La musique jamaïcaine n’est Pas celle que vous croyez
Tout le monde à un avis sur le reggae, on aime beaucoup Bob Marley ou l’on déteste les rastas fumeurs de joint. La musique jamaïcaine c’est une image rebelle et mystique, un truc exotique, une musique qui sent bon le sable chaud et les cocotiers.

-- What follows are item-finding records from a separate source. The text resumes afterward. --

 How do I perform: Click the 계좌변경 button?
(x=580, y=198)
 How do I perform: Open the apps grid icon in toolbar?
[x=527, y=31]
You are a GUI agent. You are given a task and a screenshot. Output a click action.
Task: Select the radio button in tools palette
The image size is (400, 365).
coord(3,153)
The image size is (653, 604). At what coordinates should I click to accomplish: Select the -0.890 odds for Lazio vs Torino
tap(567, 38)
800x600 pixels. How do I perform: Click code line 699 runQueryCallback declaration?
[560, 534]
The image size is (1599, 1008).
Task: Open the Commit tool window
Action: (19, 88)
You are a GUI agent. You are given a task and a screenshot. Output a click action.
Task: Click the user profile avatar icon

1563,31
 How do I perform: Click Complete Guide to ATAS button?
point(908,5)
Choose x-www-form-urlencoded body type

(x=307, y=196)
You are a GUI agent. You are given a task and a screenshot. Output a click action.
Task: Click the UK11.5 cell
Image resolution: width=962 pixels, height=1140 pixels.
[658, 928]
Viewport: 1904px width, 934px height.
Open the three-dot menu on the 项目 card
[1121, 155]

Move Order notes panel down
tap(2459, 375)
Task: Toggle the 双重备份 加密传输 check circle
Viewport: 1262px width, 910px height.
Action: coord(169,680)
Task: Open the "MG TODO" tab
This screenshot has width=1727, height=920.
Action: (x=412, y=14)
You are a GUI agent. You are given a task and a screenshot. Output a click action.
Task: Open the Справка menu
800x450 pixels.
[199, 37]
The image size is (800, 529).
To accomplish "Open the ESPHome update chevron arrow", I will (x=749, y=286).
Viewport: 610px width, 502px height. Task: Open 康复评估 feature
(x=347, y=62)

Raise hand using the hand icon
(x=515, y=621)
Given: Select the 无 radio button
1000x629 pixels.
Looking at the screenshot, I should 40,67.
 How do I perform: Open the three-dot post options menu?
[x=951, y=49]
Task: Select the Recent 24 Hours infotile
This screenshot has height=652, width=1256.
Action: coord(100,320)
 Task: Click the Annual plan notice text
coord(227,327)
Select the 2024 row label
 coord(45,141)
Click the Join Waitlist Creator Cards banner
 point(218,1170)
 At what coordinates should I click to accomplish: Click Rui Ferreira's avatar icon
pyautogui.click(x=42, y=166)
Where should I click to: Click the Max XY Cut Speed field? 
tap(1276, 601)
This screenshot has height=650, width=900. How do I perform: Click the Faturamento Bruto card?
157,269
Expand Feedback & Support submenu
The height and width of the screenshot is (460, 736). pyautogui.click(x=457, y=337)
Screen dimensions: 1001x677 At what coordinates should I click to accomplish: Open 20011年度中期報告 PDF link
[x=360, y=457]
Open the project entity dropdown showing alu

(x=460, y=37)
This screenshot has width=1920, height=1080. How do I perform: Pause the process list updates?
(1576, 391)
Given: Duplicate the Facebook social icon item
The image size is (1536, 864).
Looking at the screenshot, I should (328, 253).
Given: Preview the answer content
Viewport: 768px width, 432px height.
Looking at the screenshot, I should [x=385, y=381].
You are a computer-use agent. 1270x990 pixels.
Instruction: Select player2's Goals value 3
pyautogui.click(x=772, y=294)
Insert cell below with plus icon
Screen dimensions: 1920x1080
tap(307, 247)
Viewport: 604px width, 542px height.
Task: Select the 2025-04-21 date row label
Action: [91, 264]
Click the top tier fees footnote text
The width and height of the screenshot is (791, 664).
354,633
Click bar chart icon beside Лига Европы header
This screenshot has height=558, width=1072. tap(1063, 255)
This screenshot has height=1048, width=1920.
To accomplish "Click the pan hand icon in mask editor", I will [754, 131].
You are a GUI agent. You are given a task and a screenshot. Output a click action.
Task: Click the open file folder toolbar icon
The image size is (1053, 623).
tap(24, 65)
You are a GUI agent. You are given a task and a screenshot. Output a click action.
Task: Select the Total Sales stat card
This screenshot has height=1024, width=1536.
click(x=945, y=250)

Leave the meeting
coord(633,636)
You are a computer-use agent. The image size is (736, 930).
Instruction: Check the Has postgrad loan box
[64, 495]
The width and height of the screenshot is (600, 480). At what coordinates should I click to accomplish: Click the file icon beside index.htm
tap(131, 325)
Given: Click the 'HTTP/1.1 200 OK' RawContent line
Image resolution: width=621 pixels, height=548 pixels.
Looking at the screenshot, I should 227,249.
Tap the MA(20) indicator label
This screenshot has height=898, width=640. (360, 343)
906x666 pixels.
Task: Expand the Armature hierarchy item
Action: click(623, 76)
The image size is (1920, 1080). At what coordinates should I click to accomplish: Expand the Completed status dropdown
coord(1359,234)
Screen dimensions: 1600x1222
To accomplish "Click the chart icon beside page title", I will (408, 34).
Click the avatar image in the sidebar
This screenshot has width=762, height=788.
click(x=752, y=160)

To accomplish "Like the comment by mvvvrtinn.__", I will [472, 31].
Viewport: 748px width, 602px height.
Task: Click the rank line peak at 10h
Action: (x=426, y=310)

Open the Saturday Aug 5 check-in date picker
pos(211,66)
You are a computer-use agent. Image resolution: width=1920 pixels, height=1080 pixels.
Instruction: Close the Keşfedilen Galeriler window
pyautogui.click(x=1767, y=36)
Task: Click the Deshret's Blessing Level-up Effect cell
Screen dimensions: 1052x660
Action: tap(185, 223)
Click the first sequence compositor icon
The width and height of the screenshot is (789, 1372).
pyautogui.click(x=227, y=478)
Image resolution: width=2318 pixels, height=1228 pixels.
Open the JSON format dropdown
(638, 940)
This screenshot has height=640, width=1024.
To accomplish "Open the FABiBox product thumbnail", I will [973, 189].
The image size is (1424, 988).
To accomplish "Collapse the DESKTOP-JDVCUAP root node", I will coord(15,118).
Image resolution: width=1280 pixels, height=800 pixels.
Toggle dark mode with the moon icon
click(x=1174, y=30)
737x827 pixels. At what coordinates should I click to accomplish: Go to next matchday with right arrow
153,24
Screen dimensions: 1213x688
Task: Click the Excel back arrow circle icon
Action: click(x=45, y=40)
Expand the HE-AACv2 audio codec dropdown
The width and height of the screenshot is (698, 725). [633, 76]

Tout cela est vrai et pourtant comme le proverbial arbre qui cache la forêt la musique jamaïcaine, et singulièrement le reggae, ne saurait se limiter au seul rastafarisme et à Bob Marley. |
1% de Rastas
Si le rastafarisme est, comme le reggae, une création jamaïcaine il s’agit néanmoins d’un mouvement marginal et longtemps déconsidéré dans son île de naissance. Même après la fin de la période colonial la création de communautés rurales rastas héritières du Pinnacle de Percival Howell se heurtèrent à la répression policière du nouvel état, ce qui conduisit les rastas en ville. Pour beaucoup de Jamaïcains noirs cet en sauvagement rasta était une cause d’effroi. Longtemps le rastafarisme est tenu en lisière de la société jamaïcaine et ça se retrouve en musique. Dans les années 50 la musique des dancehalls et des premiers sound systems est une musique de danse d’abord importée des Etats-Unis, du jump blues dynamique et syncopé, puis produite sur place pour le compte de Duke Reid, de Coxsone Dodd et des autres propriétaires des sonos monstres qui animent la nuit jamaïcaine. Il n’y a pas beaucoup de place là-dedanspour la parole de Jah et le retour en Afrique. Pourtant sur un titre comme Oh Carolina des Folkes Brothers, repris des années plus tard par un Shaggy qui en fera un tube, on entend les tambours nyabinghi (et donc rasatafarien) de Count Ossie. Produit par Prince Buster ce titre enregistré en 1960 et quelques autres annonces la place croissante que le rastafarisme prendra dans la production musicale de l’île.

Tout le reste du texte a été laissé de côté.